Some examples of the PHP template files are:
- archive.php – Your blog archive design
- header.php – The header/navigation menu you created
- footer.php – The footer design you’ve created
- index.php – The main landing page or blog roll
- contact.php – Your contact page
- content.php – Individual blog post layout
So if you want to create that header or footer, you can copy and paste your HTML code from your static website and paste them into the header.php or footer.php file. Any content or design features that are static can be left as is, while any sections that should be dynamic will be replaced with a PHP tag and script.
Once you’ve modified the header.php or footer.php templates, you can then call for each template inside of pages that you want to see them populate. For example, you would call for the header template first in the index.php file, whatever else you want sandwiched between, followed by a call for the footer template.
Line 10 in this code is a PHP call for the header.php template
WordPress will read and display all HTML onto the browser. Any line in the PHP file that has a template call will insert the HTML from the template as if it was already there.
I do want to note that in my image above, all the WordPress functions, methods and template calls are in blue. All the HTML code is highlighted in red text.
Now that we know what templates are, we can now identify key templates that we need for our WordPress theme and begin to convert them by modifying each file.
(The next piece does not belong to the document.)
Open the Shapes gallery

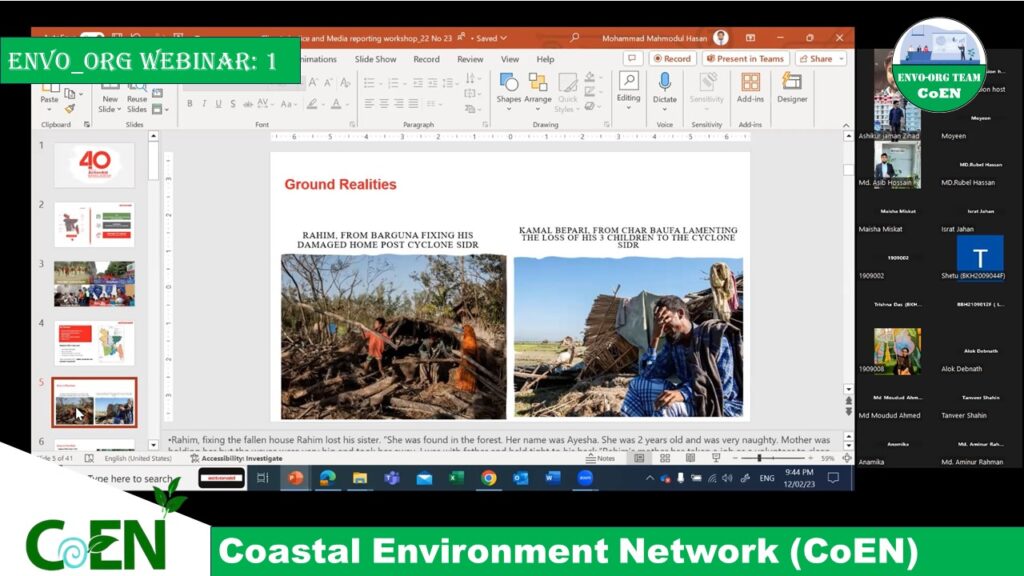pos(509,85)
Most websites will need modifications to the index.php, archive.php, content.php, contact.php, header.php and footer.php files.
Helpful tip: It is best to include actual files of the libraries and not link to a CDN. This prevents a library update from breaking your theme and rendering it unusable. Download the libraries and place them in your assets folder.
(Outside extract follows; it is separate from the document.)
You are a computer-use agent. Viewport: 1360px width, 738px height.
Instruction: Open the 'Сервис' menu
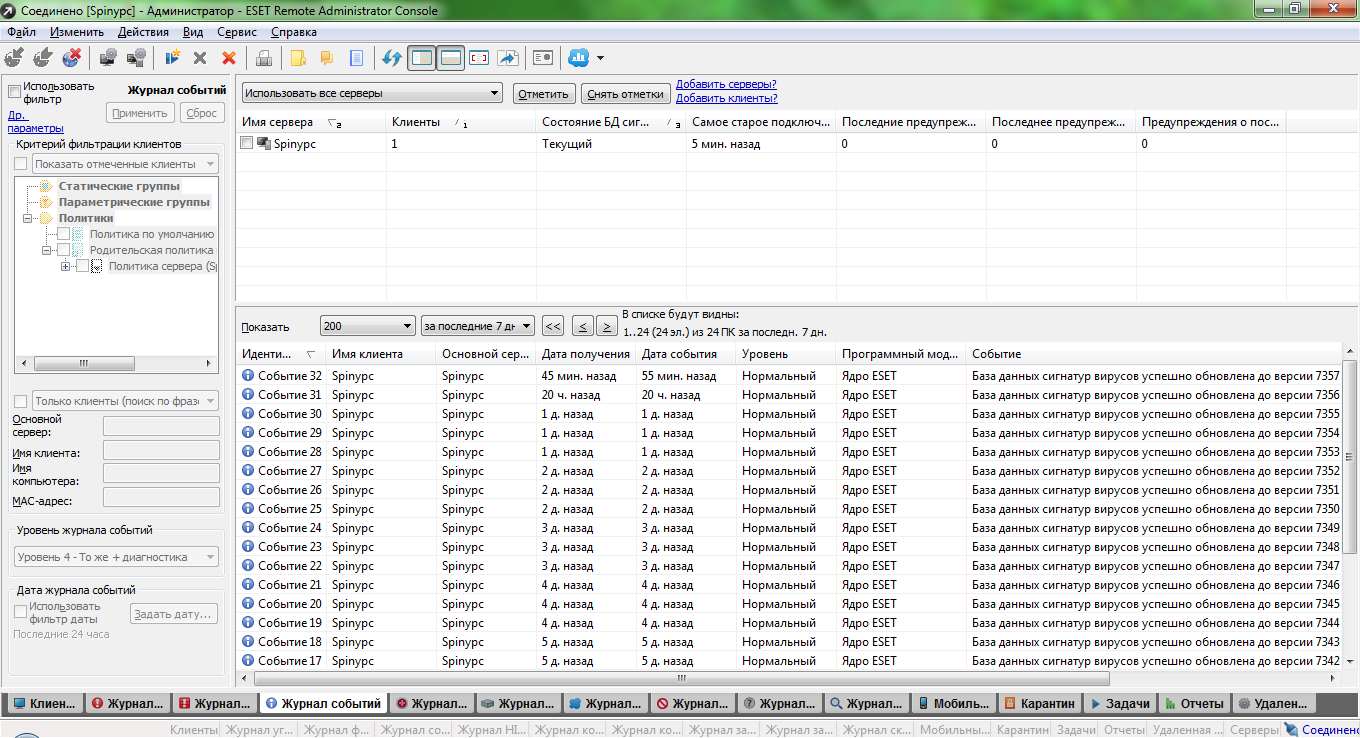pos(236,32)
As you modify each file, you can actively check your WordPress install on your local server for changes and updates. If you modified the header and added a custom navigation menu, it should now appear on your local WordPress site no matter which page you are on. If not, go back and check the file for errors.
Tip: Typical errors are syntax errors like forgetting a closing PHP tag, incorrectly using single quotes or double quotes or loading a resource from the wrong path or link.
A huge and amazing resource that will become your best friend is the WordPress Codex. The WordPress Codex is the go-to collection of documentation, list of key features, support forum and troubleshooting guide to the WordPress experts.
What’s great about WordPress is the huge support it has from developers from all over the world. That means if you were to ever experience any trouble setting something up or modifying a template, you are very likely to find a solution using the WordPress Support Forums.
It’s helped me out of sticky spots more than I’m willing to admit! The WordPress Support Forum usually has discussions about errors, problems making certain PHP WordPress function calls and more. You can use their search to find a quick answer for pretty much anything.
This entry is already becoming the longest entry I’ve written so far. While I didn’t intend to write a full tutorial on WordPress theme development, I did cover the overview of what key steps are needed to create a custom theme for yourself.
Designing and building a custom WordPress theme isn’t for the faint of heart. It’s a pretty long process that most people don’t want to deal with because there are a lot of moving parts and many technologies involved. I guess that’s why premium themes are popular! If you’re a developer who enjoys the creative process and the tinkering nature of converting a static page into a dynamic CMS-based site, then this is a totally rewarding process. I was super intimidated at first at the number of steps required to develop a theme but I’ve come to really enjoy it. In fact, this site was built using a custom developed WordPress theme and it’s made my life much easier to update and add new projects and blog entries.